On the issue of uncertain tax treatments, mentioned by the noble Lord, Lord Butler, let me just say this. This is a notification of uncertain tax treatments issue and is absolutely classic. Companies that are determined to do the right thing and not take any risks on tax and make sure that they think through everything will spend a fortune trying to comply with the new notification requirements, and the companies that intend to take risks will make very little effort and will probably get away with it. Again, I cannot see why on earth the Government have brought this in.

Because of the time I just want to say something very quickly about a letter that the FBSC has written to the Financial Secretary on off-payroll working. It raised a lot of questions about the CEST—check employment status for tax—tool to determine whether contractors fall inside or outside IR35. The Government really are not taking seriously, I think, the 20% of requests to the CEST system that come back with the result that says “unable to determine”. It is a tool that needs to be refined to deal with that big 20% number and also to reflect the other issue missing from the test that undermines confidence in it, which is that it needs to reflect the mutuality of obligation test for whether one falls inside or outside IR35.
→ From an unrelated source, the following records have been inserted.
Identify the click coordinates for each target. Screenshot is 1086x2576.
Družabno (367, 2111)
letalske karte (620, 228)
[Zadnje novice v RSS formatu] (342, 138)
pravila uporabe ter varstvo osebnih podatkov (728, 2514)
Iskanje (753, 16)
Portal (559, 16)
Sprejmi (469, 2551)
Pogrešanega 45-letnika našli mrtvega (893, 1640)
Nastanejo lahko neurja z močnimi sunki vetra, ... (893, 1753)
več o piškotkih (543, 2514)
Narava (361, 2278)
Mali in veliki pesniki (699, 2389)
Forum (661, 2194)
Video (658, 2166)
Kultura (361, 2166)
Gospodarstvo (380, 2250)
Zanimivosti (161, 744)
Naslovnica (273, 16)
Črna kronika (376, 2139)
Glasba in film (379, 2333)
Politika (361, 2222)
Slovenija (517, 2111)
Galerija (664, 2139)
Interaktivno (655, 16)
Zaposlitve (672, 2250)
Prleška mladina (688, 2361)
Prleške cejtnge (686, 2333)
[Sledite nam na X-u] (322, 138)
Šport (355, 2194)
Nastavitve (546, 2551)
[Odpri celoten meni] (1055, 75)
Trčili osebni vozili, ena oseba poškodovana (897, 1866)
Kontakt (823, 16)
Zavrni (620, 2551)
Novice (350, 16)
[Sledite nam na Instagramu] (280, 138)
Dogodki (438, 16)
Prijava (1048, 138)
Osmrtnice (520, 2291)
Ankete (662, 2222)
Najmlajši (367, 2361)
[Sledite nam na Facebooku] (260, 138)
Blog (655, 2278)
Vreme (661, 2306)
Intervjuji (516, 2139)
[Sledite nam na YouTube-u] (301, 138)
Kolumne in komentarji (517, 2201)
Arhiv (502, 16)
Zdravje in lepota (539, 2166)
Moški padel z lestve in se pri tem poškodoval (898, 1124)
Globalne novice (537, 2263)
However, underlying all of this is the concern that the Government are still not implementing the Taylor review, which could provide a holistic framework for self-employment. We are moving into a nonsense where we will have people paying tax as if they are employed but having few of the rights of being employed. I think everyone can recognise that that is both unfair and inequitable. Perhaps the Minister will give us an update on what is happening with the Taylor review.
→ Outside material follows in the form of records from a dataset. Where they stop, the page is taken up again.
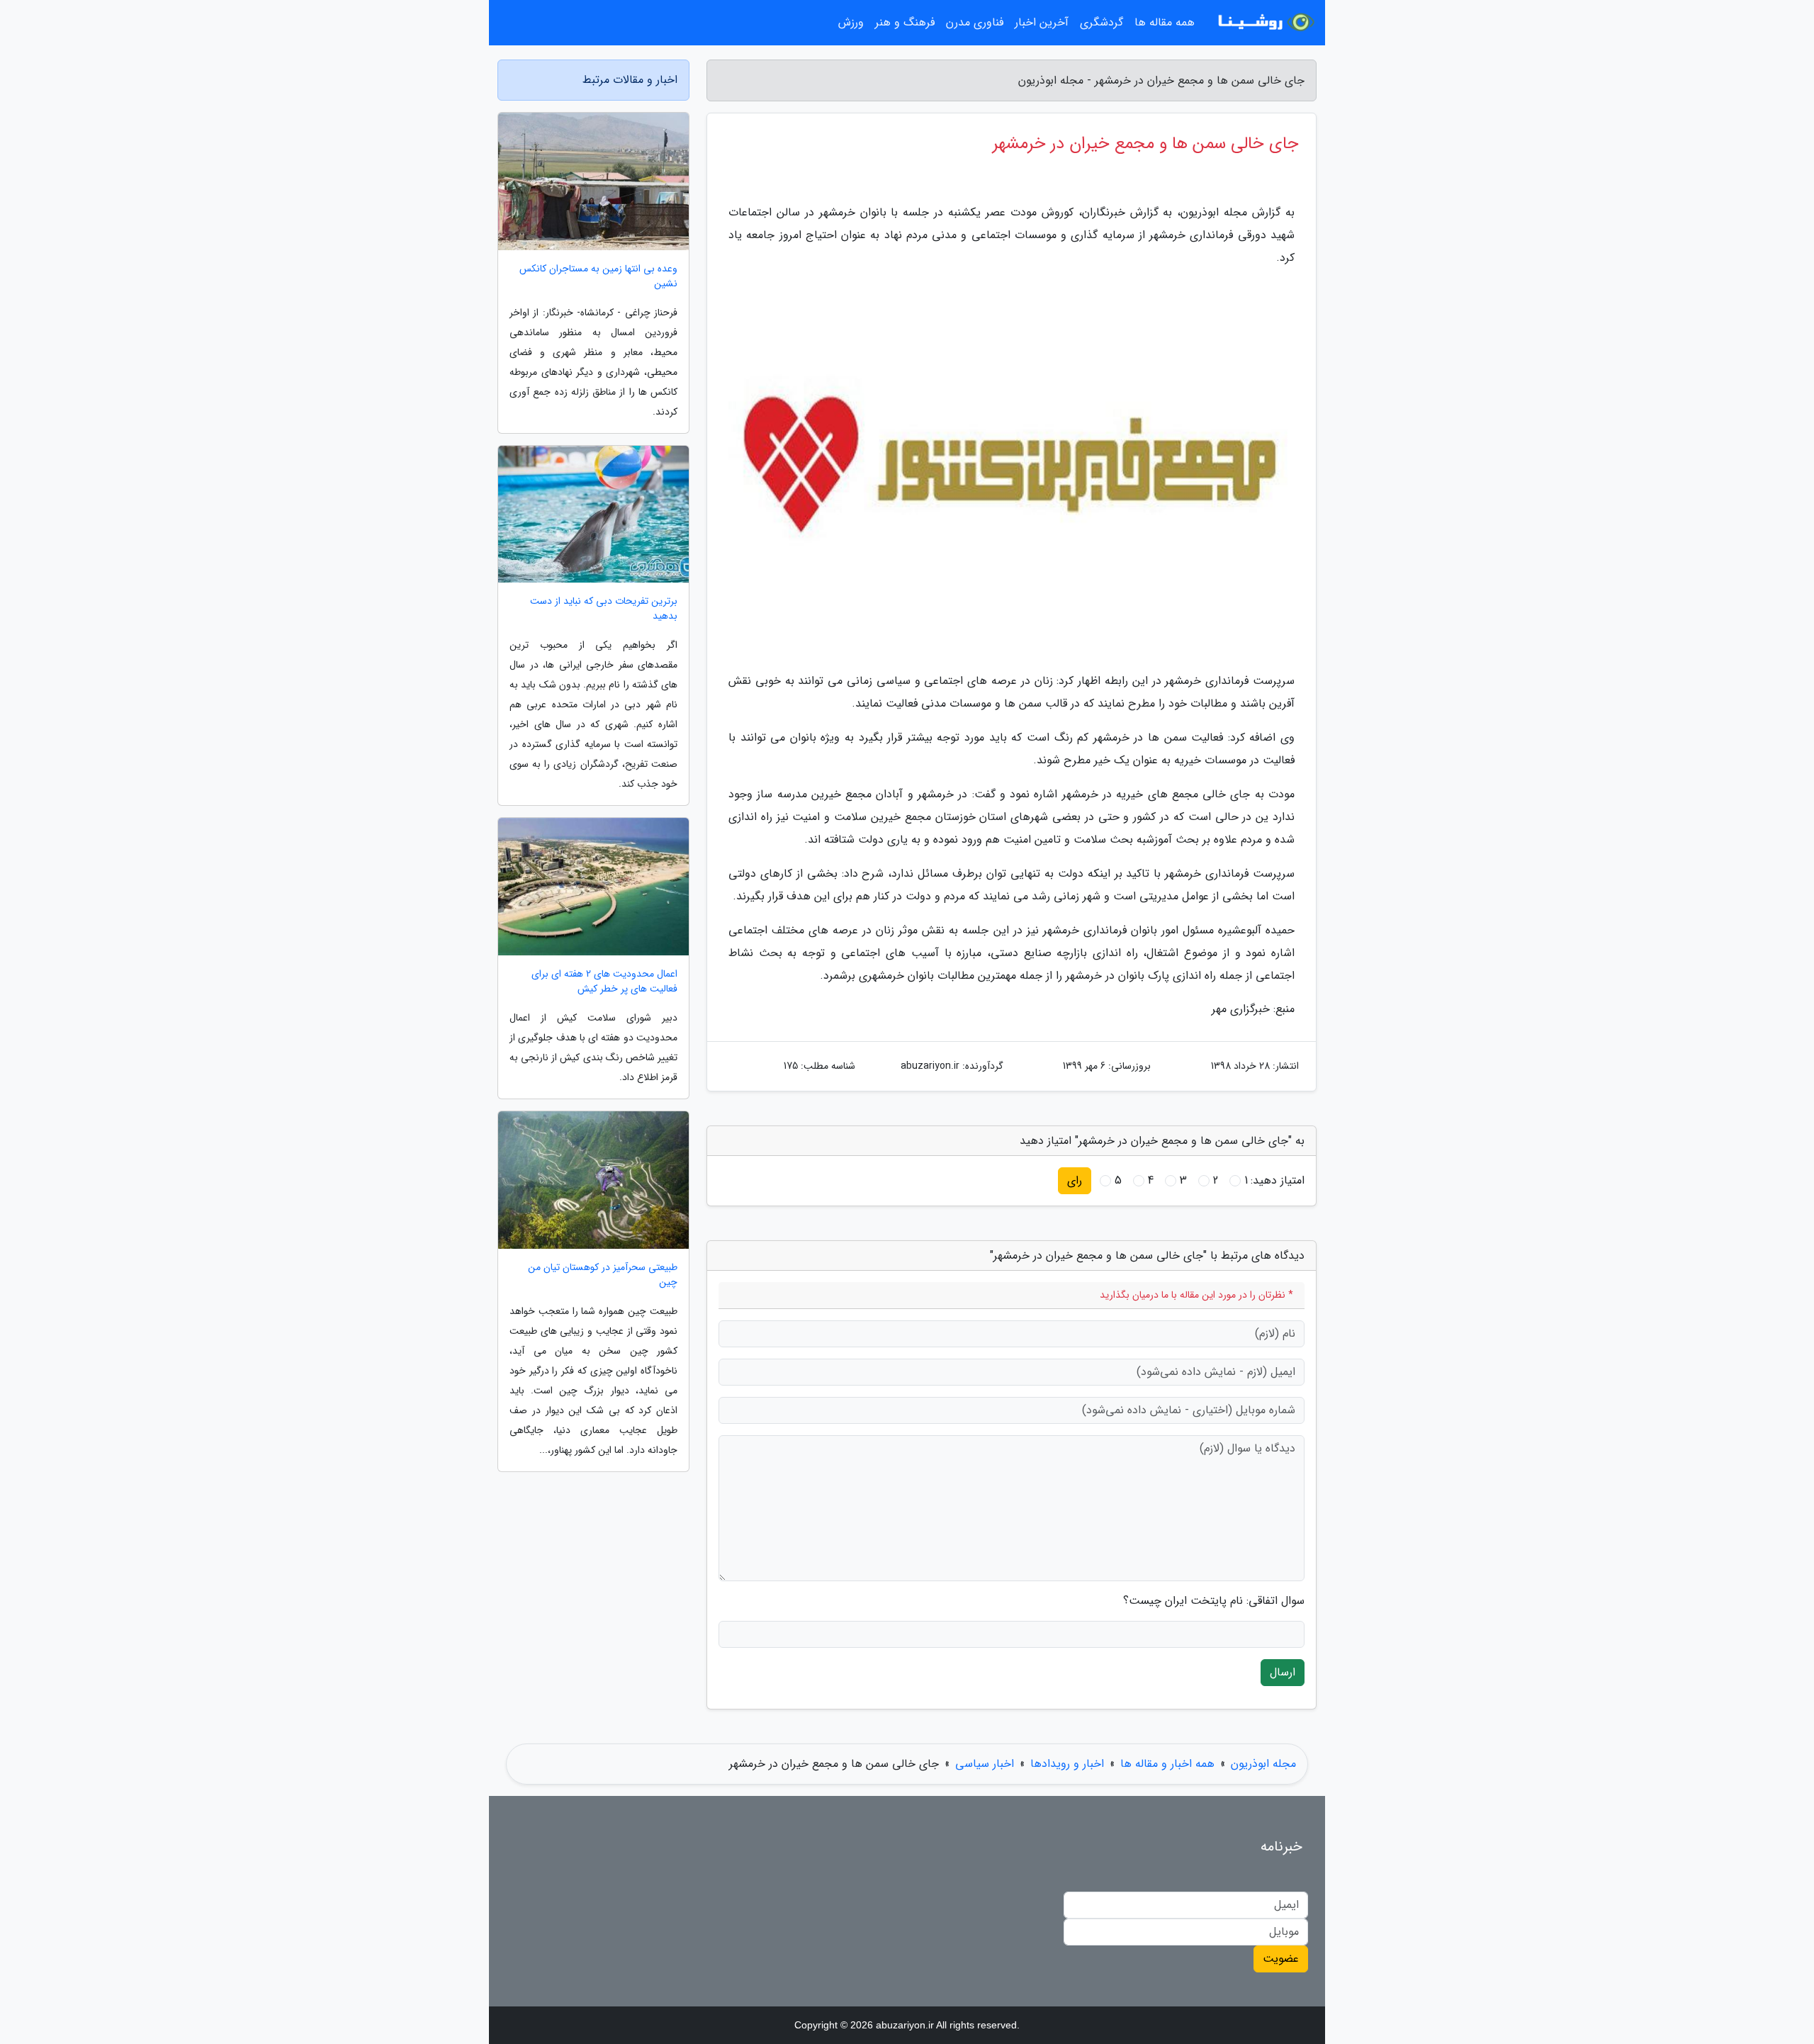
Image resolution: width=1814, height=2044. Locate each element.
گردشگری (1101, 22)
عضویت (1281, 1958)
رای (1074, 1180)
The Finance Bill was also remarkable for what it did not do, and here I am picking up some of the points made by other noble Lords, including the noble Baroness, Lady Bennett. It did not set up a windfall tax on fossil fuel producers with record profits. That could have raised £5 billion to £10 billion. It did not rectify the injustice done to the 5 million excluded self-employed people who got no Covid help. It did not reform the unfair business rates system, rather than just provide short-term relief.

There is one particular issue which small businesses had really hoped would be caught at the time of this Bill—and it was not. As the Minister will know, big businesses are very successful in the recruiting market, stripping people away from small businesses because they can afford to pay joining bonuses and higher wages. As a consequence, small businesses are suffering disproportionately from the labour shortages we are now experiencing. This could be combated by significantly increasing the small business employment allowance. I notice that the Federation of Small Businesses is calling for this. It seems like a small measure—not even an expensive one—but it would make a huge difference by at least providing small businesses with something of a level playing field through the recovery.

There is so much more to say about the economy and about this Bill, but I think I have exercised the patience of the House enough.